X is Gervais’ clueless character from The Office, a little dumber, a little more working class, but essentially the same. His reactions are prejudicial, parcochial, nrrow, unimaginative. And you’d have to be an idiot to think this Idiot was unscripted. The writers of his script, clearly, aren’t idiots.
 Bssically, this clueless Brit (a real-life Homer Simpson, according to Gervais) wanders the planet in slack-jawed bafflement at the dirty, smelly brown people he encounters and their rotten customs, religions dwellings and cities. On the face of it, his disgust (at toads on a stick in China, or whatever) is what we laugh at. He’s a British Archie Bunker reacting to stuff he doesn’t get. (Them there chinks eat anything on a stick!) But, of course, that’s a buckshot prophylactic. Full of holes, eh? An Indian fakir demonstrate his command of yoga by yanking out his penis, rolling it on a cane like a piece of taffy, and then pulling it behind his legs and halfway up his arse. X is agog, and we laugh. We laugh too. Not at him. Or with the fakir. We’re bloody well laughing at him.

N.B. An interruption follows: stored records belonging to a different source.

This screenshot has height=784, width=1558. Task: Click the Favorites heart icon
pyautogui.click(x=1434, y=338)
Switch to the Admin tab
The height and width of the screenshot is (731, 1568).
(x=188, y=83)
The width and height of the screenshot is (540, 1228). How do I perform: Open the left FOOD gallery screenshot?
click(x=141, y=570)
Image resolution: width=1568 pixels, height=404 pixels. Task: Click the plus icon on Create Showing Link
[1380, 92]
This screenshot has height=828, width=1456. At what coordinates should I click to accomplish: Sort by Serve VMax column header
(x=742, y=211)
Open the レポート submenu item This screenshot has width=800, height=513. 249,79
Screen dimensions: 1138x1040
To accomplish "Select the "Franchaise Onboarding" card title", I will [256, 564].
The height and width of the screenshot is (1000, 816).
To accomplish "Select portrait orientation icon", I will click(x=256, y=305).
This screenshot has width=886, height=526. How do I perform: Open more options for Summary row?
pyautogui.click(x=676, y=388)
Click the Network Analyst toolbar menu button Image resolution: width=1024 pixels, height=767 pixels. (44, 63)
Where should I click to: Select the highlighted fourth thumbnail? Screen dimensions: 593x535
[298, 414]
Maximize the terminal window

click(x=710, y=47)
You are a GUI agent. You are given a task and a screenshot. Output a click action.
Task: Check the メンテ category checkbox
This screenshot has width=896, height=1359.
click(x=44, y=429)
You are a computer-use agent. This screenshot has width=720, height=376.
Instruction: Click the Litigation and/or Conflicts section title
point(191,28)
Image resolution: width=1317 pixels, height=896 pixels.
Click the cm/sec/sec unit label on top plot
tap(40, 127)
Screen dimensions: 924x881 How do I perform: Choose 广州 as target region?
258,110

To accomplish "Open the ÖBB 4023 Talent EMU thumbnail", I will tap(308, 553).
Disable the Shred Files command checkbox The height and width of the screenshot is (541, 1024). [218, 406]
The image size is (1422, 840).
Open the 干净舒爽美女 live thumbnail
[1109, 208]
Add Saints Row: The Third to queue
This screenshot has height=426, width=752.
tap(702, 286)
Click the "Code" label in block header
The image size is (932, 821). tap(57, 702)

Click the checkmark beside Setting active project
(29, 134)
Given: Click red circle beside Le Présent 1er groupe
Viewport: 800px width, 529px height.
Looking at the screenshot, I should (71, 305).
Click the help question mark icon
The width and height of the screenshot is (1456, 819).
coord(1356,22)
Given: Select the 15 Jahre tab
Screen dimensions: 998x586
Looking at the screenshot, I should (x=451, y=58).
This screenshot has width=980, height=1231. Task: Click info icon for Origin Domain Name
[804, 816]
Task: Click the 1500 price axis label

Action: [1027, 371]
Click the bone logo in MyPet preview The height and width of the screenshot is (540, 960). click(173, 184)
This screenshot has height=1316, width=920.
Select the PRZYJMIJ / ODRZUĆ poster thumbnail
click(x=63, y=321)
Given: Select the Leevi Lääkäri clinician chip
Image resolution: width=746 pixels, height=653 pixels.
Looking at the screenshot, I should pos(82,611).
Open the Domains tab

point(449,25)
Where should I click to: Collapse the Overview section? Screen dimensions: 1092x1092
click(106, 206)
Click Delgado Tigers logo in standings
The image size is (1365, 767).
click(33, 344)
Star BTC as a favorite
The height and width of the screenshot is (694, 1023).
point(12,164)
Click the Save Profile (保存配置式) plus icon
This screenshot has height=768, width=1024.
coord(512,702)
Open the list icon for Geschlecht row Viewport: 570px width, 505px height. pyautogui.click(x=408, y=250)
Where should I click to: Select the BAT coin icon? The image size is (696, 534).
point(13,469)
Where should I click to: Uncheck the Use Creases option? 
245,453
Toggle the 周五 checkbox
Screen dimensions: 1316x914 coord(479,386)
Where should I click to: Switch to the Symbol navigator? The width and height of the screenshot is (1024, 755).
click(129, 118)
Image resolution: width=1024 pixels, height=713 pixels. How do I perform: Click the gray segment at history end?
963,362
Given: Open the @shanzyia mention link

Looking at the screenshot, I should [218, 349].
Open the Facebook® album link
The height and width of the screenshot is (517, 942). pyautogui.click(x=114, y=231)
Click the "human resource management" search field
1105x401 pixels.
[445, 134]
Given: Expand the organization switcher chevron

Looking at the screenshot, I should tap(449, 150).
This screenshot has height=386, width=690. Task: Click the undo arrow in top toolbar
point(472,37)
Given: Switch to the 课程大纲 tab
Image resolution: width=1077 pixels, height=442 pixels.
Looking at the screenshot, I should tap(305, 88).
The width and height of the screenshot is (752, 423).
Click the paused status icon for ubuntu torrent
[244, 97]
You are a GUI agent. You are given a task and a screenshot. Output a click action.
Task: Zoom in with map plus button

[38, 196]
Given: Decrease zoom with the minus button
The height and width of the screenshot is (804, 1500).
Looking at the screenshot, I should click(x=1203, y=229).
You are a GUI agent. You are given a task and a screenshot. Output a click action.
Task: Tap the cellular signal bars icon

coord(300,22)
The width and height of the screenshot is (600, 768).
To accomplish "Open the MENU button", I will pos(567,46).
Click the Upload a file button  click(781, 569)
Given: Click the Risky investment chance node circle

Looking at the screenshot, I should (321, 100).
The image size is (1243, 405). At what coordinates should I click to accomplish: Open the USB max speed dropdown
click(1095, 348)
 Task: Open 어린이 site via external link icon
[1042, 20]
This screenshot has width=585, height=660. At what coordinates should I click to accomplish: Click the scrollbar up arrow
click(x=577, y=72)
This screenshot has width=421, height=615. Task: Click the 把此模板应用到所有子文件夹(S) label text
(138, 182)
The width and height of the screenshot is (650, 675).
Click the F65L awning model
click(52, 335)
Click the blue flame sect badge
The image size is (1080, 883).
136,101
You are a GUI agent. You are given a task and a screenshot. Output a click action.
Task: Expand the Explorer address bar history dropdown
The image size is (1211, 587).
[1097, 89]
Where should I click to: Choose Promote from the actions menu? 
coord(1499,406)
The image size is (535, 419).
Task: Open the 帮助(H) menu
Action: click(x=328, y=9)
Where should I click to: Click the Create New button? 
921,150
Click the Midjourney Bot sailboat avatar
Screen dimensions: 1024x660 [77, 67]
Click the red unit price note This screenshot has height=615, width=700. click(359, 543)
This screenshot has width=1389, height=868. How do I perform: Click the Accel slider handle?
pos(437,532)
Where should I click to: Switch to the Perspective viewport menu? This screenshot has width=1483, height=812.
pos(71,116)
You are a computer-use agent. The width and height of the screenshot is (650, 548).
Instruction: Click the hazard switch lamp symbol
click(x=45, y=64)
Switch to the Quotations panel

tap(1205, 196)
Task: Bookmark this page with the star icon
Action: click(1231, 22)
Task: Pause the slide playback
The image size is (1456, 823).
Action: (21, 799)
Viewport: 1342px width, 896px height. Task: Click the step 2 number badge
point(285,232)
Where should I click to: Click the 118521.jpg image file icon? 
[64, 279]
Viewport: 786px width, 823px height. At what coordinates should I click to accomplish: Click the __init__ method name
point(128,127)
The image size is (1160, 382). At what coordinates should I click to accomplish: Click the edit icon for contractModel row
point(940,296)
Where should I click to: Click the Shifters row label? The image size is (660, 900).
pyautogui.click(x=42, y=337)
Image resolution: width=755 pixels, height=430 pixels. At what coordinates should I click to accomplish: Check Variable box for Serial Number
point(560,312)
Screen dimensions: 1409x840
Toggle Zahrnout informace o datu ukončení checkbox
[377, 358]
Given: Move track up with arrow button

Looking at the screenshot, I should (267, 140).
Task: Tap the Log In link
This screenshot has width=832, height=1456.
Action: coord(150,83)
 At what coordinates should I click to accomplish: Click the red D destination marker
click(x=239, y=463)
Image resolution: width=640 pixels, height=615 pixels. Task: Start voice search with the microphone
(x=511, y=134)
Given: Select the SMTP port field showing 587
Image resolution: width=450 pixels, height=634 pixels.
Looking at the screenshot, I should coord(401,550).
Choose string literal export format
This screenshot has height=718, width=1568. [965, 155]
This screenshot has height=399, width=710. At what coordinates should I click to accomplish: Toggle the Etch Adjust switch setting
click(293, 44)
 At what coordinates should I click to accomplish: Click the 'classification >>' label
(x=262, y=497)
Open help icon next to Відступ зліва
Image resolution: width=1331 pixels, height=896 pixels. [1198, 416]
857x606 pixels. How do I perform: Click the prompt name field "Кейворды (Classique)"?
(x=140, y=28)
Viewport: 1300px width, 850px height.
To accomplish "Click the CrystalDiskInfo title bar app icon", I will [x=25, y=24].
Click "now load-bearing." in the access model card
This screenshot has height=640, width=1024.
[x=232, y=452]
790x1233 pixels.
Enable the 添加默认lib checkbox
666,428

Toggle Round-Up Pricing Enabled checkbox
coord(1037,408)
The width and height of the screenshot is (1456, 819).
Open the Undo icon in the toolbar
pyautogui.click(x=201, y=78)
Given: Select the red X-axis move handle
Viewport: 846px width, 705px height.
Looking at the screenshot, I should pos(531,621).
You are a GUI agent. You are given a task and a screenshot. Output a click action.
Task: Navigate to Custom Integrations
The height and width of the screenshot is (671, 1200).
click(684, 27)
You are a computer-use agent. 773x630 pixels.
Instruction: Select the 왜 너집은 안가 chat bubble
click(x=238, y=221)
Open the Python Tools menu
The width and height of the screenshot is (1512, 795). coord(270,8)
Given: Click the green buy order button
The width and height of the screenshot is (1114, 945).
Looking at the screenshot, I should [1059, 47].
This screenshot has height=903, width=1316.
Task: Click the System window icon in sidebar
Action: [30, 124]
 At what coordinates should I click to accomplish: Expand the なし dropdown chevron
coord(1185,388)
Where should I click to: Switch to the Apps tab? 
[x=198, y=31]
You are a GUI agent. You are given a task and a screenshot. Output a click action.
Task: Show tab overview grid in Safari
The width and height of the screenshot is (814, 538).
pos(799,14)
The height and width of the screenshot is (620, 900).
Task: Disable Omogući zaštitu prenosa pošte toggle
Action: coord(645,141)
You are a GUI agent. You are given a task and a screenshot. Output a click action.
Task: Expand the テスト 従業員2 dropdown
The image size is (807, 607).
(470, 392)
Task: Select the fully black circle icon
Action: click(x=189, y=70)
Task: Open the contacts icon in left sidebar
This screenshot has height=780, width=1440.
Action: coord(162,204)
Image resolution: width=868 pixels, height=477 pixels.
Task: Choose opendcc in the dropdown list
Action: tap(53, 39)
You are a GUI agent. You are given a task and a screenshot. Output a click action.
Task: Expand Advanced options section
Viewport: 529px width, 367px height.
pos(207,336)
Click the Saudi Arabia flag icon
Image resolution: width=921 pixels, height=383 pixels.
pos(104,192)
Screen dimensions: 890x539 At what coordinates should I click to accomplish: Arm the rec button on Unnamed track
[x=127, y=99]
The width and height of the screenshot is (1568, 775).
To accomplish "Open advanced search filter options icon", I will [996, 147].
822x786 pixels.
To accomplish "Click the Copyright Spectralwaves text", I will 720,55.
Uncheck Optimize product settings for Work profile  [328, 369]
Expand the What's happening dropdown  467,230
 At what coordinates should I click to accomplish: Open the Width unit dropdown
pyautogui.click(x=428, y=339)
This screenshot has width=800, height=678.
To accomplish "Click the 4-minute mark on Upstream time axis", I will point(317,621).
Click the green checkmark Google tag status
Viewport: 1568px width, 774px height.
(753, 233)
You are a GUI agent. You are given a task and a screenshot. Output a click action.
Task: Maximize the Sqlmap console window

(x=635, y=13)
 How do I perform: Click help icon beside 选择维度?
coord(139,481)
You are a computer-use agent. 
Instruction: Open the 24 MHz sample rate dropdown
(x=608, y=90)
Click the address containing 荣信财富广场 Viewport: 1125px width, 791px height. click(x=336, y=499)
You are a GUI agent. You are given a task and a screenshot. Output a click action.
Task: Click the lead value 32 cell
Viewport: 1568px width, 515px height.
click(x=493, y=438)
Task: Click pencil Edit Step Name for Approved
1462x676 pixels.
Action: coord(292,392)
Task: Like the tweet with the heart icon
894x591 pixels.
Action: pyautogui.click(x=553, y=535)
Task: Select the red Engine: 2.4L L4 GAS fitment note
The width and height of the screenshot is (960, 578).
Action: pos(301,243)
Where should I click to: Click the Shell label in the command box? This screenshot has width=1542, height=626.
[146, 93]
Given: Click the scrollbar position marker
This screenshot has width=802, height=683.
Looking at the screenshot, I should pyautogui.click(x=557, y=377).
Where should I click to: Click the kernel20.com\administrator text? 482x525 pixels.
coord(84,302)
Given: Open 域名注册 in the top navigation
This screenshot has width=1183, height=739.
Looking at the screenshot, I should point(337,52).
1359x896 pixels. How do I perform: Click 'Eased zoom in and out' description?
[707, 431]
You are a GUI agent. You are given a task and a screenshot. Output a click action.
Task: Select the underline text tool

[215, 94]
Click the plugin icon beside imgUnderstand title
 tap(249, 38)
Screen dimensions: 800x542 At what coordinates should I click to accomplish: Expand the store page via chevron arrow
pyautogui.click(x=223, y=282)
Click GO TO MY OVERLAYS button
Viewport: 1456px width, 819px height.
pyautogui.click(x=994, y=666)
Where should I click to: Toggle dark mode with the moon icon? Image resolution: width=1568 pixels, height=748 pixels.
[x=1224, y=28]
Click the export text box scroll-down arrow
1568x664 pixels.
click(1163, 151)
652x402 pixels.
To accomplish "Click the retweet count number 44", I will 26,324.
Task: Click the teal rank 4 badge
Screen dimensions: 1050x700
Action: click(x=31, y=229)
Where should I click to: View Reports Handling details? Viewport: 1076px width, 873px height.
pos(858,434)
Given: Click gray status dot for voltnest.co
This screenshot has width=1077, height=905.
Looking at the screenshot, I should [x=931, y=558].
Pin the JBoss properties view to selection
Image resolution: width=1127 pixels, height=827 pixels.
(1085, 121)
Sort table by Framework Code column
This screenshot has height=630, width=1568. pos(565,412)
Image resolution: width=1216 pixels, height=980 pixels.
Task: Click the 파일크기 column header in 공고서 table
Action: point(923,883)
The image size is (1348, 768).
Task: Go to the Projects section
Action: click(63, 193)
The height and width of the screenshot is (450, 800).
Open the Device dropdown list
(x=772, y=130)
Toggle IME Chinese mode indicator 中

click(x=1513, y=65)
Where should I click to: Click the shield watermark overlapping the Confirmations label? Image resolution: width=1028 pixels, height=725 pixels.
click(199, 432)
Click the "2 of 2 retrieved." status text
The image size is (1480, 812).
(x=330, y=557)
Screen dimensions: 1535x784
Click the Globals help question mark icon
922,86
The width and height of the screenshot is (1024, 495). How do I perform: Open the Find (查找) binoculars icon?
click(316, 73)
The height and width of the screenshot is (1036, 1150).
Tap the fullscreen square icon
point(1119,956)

It’s see-the-freak travel documentary. Making us see it from the point of view of an Idiot (we supposedly sneer at) disguises this. In a further disguise, Gervais and his pal are putting the poor X through hell—giggling at every pitchfork shoved in his ass, with the giggles bullies make. It’s mean spirited, sadistic ande clever. X is a stranger and afraid in a world he never made. The Gods of the Show, supposedly, hate him. They call him an idiot – right in the title. But we sympathize with him, feel for him, put ourselves in his shoes. Yeah, there are times he spouts some stupidity and we sneer. But most of the time we don’t. He’s a victim of a vast practical joke. Gervais and X are picking on him. Our hearts go out to him, yeah – but go back a second. How are Gervais and X picking on him?
By throwing him into the dirty world of brown people and shoving his face in their bixzarre customs, lack of hygiene, and generally rotten way of life.
D discovers that a Chinese public toilet is a hole in the floor you squat over, without benefit of toilet paper. He’s disgusted.